I naively thought that I could modify the scale to perhaps anchor my points to "floored" days. But tweaking the scale will only modify how the points linearly stretch along the width of the graph. For example I could make the axis show nice tick marks from Dec 26 midnight to Dec 31 midnight instead of Dec 26 at 12 pm to Dec 30 at 11 am (I am making up hours here).

To aggregate the points, I have to transform the data itself. There are a bunch of transformations readily available at the transform reference. Those that might apply to me are:

  • aggregate - Group and summarize a data stream.
  • bin - Discretize numeric values into uniform bins.
  • formula - Extend data objects with derived fields using a formula expression.
  • joinaggregate - Extend data objects with calculated aggregate values.
  • timeunit - Discretize date-time values into time unit bins. Available for version ≥ 5.8

The one that applies the most is timeunit.

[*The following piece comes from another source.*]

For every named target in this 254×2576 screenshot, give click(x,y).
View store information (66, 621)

When I add the transform that "floors" to the current day, it adds two columns to my table: unit0, which "floors" the date, and unit1, which "ceils" the date. Notice how I used the units "year" to keep the year in the value, and "dayofyear". If I had used "day", it'd have evaluated to the day of the month, in which case it'd have transformed my dates into Jan of 2021.

`unit0` contains `floor(date)` and `unit1` contains `ceil(date)`

To make the transformed value more readable, I renamed it to date0 and date1. Here's the final definition of my transformation:

"transform": [
  {
    "type": "timeunit",
    "field": "date",
    "units": ["year", "dayofyear"],
    "as": [
      "date0",
      "date1"
    ]
  }
],
Without the `timeunit` transform. Points don't align because they happen at different times of the day.
With the `timeunit` transform. Points align to a given day at midnight.

Notice also how the left line goes beyond the bonds. That's because in my axis, I forgot to use the transformed dates instead of the raw dates. The earliest raw date is Dec 2021, 26 at 00:44 but the earliest transformed date is Sat, 25 Dec 2021 15:00:00 GMT.

Aggregating points

Using the aggregate reference, here's my first attempt:

It summed amountUsd but I lost `coinSymbol` and other columns

It removed all of the original fields. If I add coinSymbol to groupby, I get something closer to what I want.

Restoring coinSymbol to get total loan amounts by date and coinSymbol

Let's add another data point for USDT on Dec 25 and check that totalAmount is computed correctly.

coinSymbol aggregates both USDT loans and totals to $298k

Yep, it works.

To finish, I simply need to adjust the scale to use  the new totalAmountUsd instead of the defunct amountUsd column, and to draw my line using totalAmountUsd for the y value.

Using actual data

And here's the chart of the latest 1000 loans:

Linear scale makes only the 2 largest coins visible.

USDC loans dwarf everything. Let's see what it looks like in logarithmic scale.

Log scale shows details of the smallest and the largest coins.

See the code in the Vega playground.

Now we can even see tiny transactions as low as 10 dollars. Awesome! And it also exposes a bug in our graph: what if in that time frame, there is only one transaction of a certain unit? Then the line won't show up. Also what happens if there are transactions on let's say Dec 23, then nothing until Dec 26? What does it mean to have a line connect the two points? It's quite misleading. The fix would be to either:

  1. turn the line chart into a stacked bar chart. If on a certain day, there is no loan for a certain currency, the rectangle just won't show up.
  2. add synthetic data, namely zero's for days when no loan was made for a given currency.

The second approach seems much harder to implement. If I had to do it, it would be with a lookup transform (see reference). But then I need to make one intermediate table to perform the lookups from.